-- Opening Marker --

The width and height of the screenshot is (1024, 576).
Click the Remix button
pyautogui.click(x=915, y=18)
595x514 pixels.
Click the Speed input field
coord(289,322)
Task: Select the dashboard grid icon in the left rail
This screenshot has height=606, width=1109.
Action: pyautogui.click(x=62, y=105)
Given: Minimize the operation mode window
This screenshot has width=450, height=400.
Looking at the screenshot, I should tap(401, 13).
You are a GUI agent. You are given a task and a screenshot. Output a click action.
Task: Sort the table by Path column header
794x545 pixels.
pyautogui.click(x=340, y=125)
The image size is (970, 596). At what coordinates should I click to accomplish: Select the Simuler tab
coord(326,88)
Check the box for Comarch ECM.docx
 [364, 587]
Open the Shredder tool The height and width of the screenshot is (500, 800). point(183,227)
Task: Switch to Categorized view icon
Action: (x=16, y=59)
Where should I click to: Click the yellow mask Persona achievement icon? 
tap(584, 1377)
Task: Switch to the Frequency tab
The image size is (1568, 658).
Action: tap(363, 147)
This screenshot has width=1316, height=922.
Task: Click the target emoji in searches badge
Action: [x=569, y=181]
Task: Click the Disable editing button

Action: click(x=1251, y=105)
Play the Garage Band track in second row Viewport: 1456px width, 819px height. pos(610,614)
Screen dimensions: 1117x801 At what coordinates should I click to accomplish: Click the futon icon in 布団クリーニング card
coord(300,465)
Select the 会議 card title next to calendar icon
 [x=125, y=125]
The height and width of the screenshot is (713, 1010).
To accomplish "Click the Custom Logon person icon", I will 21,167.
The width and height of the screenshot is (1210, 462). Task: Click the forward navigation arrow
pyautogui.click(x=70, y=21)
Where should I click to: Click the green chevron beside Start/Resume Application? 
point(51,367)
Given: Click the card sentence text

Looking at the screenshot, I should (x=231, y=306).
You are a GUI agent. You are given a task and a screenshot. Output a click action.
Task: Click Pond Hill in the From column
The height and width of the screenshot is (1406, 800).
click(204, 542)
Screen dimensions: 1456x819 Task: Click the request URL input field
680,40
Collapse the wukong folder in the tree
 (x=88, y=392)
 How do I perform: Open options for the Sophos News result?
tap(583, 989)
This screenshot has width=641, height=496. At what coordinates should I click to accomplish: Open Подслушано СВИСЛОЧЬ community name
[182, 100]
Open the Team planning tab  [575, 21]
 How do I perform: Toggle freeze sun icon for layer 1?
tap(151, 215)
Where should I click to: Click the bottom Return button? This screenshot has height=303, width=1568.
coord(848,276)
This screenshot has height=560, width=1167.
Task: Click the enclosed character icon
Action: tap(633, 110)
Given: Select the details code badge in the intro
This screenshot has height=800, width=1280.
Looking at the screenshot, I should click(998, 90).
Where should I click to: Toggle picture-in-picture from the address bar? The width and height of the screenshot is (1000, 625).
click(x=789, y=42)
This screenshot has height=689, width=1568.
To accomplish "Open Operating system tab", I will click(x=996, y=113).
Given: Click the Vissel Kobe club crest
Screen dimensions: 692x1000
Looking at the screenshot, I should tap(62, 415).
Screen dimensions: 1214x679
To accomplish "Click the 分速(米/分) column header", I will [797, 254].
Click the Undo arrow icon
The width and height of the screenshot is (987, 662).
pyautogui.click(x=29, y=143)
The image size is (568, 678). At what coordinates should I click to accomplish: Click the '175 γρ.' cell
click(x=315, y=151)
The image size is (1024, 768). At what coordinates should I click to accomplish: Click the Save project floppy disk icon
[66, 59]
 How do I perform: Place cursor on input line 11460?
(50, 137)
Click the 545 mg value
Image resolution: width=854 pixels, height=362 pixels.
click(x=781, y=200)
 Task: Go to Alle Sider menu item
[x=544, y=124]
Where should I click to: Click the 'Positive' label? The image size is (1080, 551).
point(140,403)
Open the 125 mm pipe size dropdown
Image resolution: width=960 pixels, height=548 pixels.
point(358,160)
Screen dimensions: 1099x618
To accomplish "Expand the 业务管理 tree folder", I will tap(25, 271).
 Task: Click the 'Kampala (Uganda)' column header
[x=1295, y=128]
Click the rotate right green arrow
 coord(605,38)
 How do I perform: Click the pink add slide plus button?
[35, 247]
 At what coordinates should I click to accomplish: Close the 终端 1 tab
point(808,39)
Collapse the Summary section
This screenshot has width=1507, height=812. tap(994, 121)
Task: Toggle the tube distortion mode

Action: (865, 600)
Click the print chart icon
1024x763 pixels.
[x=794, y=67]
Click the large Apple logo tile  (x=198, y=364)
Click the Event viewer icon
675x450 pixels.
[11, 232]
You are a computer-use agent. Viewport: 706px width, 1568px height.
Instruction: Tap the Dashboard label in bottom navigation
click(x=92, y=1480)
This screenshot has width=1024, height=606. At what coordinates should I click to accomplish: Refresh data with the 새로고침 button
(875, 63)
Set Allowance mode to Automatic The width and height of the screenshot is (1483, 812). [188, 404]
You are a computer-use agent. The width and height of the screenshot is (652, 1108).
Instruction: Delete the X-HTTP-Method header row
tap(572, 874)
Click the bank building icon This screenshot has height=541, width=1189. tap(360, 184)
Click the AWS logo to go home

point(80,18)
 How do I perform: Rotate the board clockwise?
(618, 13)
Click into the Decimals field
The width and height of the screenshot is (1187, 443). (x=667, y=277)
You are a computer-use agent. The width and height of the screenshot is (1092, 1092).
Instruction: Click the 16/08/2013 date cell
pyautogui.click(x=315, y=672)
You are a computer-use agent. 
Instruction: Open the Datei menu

-- Closing Marker --

## [PROMPT]
A word-for-word repeat of the full data is needed.

## [TASK OUTPUT]
The width and height of the screenshot is (1024, 576).
Click the Remix button
pyautogui.click(x=915, y=18)
595x514 pixels.
Click the Speed input field
coord(289,322)
Task: Select the dashboard grid icon in the left rail
This screenshot has height=606, width=1109.
Action: pyautogui.click(x=62, y=105)
Given: Minimize the operation mode window
This screenshot has width=450, height=400.
Looking at the screenshot, I should tap(401, 13).
You are a GUI agent. You are given a task and a screenshot. Output a click action.
Task: Sort the table by Path column header
794x545 pixels.
pyautogui.click(x=340, y=125)
The image size is (970, 596). At what coordinates should I click to accomplish: Select the Simuler tab
coord(326,88)
Check the box for Comarch ECM.docx
 [364, 587]
Open the Shredder tool The height and width of the screenshot is (500, 800). point(183,227)
Task: Switch to Categorized view icon
Action: (x=16, y=59)
Where should I click to: Click the yellow mask Persona achievement icon? 
tap(584, 1377)
Task: Switch to the Frequency tab
The image size is (1568, 658).
Action: tap(363, 147)
This screenshot has width=1316, height=922.
Task: Click the target emoji in searches badge
Action: [x=569, y=181]
Task: Click the Disable editing button

Action: click(x=1251, y=105)
Play the Garage Band track in second row Viewport: 1456px width, 819px height. pos(610,614)
Screen dimensions: 1117x801 At what coordinates should I click to accomplish: Click the futon icon in 布団クリーニング card
coord(300,465)
Select the 会議 card title next to calendar icon
 [x=125, y=125]
The height and width of the screenshot is (713, 1010).
To accomplish "Click the Custom Logon person icon", I will 21,167.
The width and height of the screenshot is (1210, 462). Task: Click the forward navigation arrow
pyautogui.click(x=70, y=21)
Where should I click to: Click the green chevron beside Start/Resume Application? 
point(51,367)
Given: Click the card sentence text

Looking at the screenshot, I should (x=231, y=306).
You are a GUI agent. You are given a task and a screenshot. Output a click action.
Task: Click Pond Hill in the From column
The height and width of the screenshot is (1406, 800).
click(204, 542)
Screen dimensions: 1456x819 Task: Click the request URL input field
680,40
Collapse the wukong folder in the tree
 (x=88, y=392)
 How do I perform: Open options for the Sophos News result?
tap(583, 989)
This screenshot has width=641, height=496. At what coordinates should I click to accomplish: Open Подслушано СВИСЛОЧЬ community name
[182, 100]
Open the Team planning tab  [575, 21]
 How do I perform: Toggle freeze sun icon for layer 1?
tap(151, 215)
Where should I click to: Click the bottom Return button? This screenshot has height=303, width=1568.
coord(848,276)
This screenshot has height=560, width=1167.
Task: Click the enclosed character icon
Action: tap(633, 110)
Given: Select the details code badge in the intro
This screenshot has height=800, width=1280.
Looking at the screenshot, I should click(998, 90).
Where should I click to: Toggle picture-in-picture from the address bar? The width and height of the screenshot is (1000, 625).
click(x=789, y=42)
This screenshot has height=689, width=1568.
To accomplish "Open Operating system tab", I will click(x=996, y=113).
Given: Click the Vissel Kobe club crest
Screen dimensions: 692x1000
Looking at the screenshot, I should tap(62, 415).
Screen dimensions: 1214x679
To accomplish "Click the 分速(米/分) column header", I will [797, 254].
Click the Undo arrow icon
The width and height of the screenshot is (987, 662).
pyautogui.click(x=29, y=143)
The image size is (568, 678). At what coordinates should I click to accomplish: Click the '175 γρ.' cell
click(x=315, y=151)
The image size is (1024, 768). At what coordinates should I click to accomplish: Click the Save project floppy disk icon
[66, 59]
 How do I perform: Place cursor on input line 11460?
(50, 137)
Click the 545 mg value
Image resolution: width=854 pixels, height=362 pixels.
click(x=781, y=200)
 Task: Go to Alle Sider menu item
[x=544, y=124]
Where should I click to: Click the 'Positive' label? The image size is (1080, 551).
point(140,403)
Open the 125 mm pipe size dropdown
Image resolution: width=960 pixels, height=548 pixels.
point(358,160)
Screen dimensions: 1099x618
To accomplish "Expand the 业务管理 tree folder", I will tap(25, 271).
 Task: Click the 'Kampala (Uganda)' column header
[x=1295, y=128]
Click the rotate right green arrow
 coord(605,38)
 How do I perform: Click the pink add slide plus button?
[35, 247]
 At what coordinates should I click to accomplish: Close the 终端 1 tab
point(808,39)
Collapse the Summary section
This screenshot has width=1507, height=812. tap(994, 121)
Task: Toggle the tube distortion mode

Action: (865, 600)
Click the print chart icon
1024x763 pixels.
[x=794, y=67]
Click the large Apple logo tile  (x=198, y=364)
Click the Event viewer icon
675x450 pixels.
[11, 232]
You are a computer-use agent. Viewport: 706px width, 1568px height.
Instruction: Tap the Dashboard label in bottom navigation
click(x=92, y=1480)
This screenshot has width=1024, height=606. At what coordinates should I click to accomplish: Refresh data with the 새로고침 button
(875, 63)
Set Allowance mode to Automatic The width and height of the screenshot is (1483, 812). [188, 404]
You are a computer-use agent. The width and height of the screenshot is (652, 1108).
Instruction: Delete the X-HTTP-Method header row
tap(572, 874)
Click the bank building icon This screenshot has height=541, width=1189. tap(360, 184)
Click the AWS logo to go home

point(80,18)
 How do I perform: Rotate the board clockwise?
(618, 13)
Click into the Decimals field
The width and height of the screenshot is (1187, 443). (x=667, y=277)
You are a computer-use agent. The width and height of the screenshot is (1092, 1092).
Instruction: Click the 16/08/2013 date cell
pyautogui.click(x=315, y=672)
You are a computer-use agent. 
Instruction: Open the Datei menu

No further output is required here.